De diergeneesmiddelendatabank van de Unie moet geharmoniseerde, consistente en kwalitatieve gegevens bevatten, interoperabiliteit waarborgen met andere IT-systemen van de lidstaten en de Unie die gebruikmaken van diergeneesmiddelengegevens, en integratie in de activiteiten van het regelgevend netwerk mogelijk maken.
Verordening (EU) 2019/6 voorziet ook in het opzetten van andere databanken. Om de interoperabiliteit te waarborgen en de diergeneesmiddelendatabank van de Unie met deze databanken te kunnen verbinden, moet de gegevensstructuur van de verschillende systemen die dezelfde referentiegegevens gebruiken, worden geharmoniseerd.
De diergeneesmiddelendatabank van de Unie moet operationeel en functioneel zijn vanaf de datum van toepassing van Verordening (EU) 2019/6 (28 januari 2022), zodat de daarin vastgestelde regelgevingsprocessen kunnen worden uitgevoerd. De diergeneesmiddelendatabank van de Unie moet ook kunnen worden aangepast aan veranderingen binnen het regelgevend netwerk, om tegemoet te komen aan ontwikkelingen in de regelgevende werkingsmodellen en om gelijke tred te houden met de technische en wetenschappelijke vooruitgang. Dit vereist een stapsgewijze aanpak voor het opzetten en bijwerken van de databank. Uiterlijk op de datum van toepassing van Verordening (EU) 2019/6 moet het Bureau ervoor zorgen dat de diergeneesmiddelendatabank van de Unie minstens aan alle uit die verordening voortvloeiende functionele eisen voldoet. Daarna moet het Bureau aanvullende functies blijven ontwikkelen, onder meer functies die de administratieve lasten verder kunnen verminderen en kunnen bijdragen tot de harmonisatie van processen in het hele regelgevend netwerk.

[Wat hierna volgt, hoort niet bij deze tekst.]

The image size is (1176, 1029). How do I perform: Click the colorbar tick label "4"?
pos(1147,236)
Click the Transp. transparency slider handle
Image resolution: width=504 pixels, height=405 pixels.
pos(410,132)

Om de administratieve lasten voor de bevoegde autoriteiten te verlichten, moet hen worden toegelaten om in het kader van de initiële invoer de gegevens over alle diergeneesmiddelen gefaseerd bij het Bureau in te dienen.
De diergeneesmiddelendatabank van de Unie moet bestaan uit onderling verbonden componenten die een alomvattend en uniform beheer van de te registreren informatie mogelijk maken. De diergeneesmiddelendatabank van de Unie moet ook actuele informatie kunnen ontvangen uit bestaande, door het Bureau bijgehouden termencatalogi. Daarom moet de databank worden opgevat als een databanksysteem en niet als een op zichzelf staande IT-oplossing.
De diergeneesmiddelendatabank van de Unie moet zo worden ontwikkeld dat een dubbele invoer van gegevens in verschillende systemen van de Unie wordt voorkomen. Dit moet ervoor zorgen dat er één bron is voor elk soort verstrekte informatie en dat gegevens slechts eenmaal worden ingevoerd, wat buitensporige administratieve lasten vermindert en het risico op inconsistentie beperkt. De datasets in de diergeneesmiddelendatabank van de Unie moeten de meest actuele en correcte zijn. De bevoegde autoriteiten moeten steeds toegang kunnen krijgen tot de meest recente datasets in de diergeneesmiddelendatabank van de Unie, zodat hun respectieve nationale systemen zijn afgestemd op en gesynchroniseerd met de diergeneesmiddelendatabank van de Unie. De bevoegde autoriteiten, de Commissie en de houders van een vergunning voor het in de handel brengen moeten ook, waar nodig, met hun eigen systemen de diergeneesmiddelendatabank van de Unie kunnen bijwerken.
De gegevens en documenten in de diergeneesmiddelendatabank van de Unie moeten zo veel mogelijk in een machinaal leesbaar formaat zijn. Niet alle krachtens Verordening (EU) 2019/6 vereiste documenten, voornamelijk die welke door de bevoegde autoriteiten in het kader van de initiële invoer moeten worden ingediend, zijn echter in een dergelijk formaat beschikbaar. Daarom moeten specifieke regelingen worden vastgesteld met betrekking tot documenten over diergeneesmiddelen die de bevoegde autoriteiten van de lidstaten in het kader van de initiële invoer moeten verstrekken.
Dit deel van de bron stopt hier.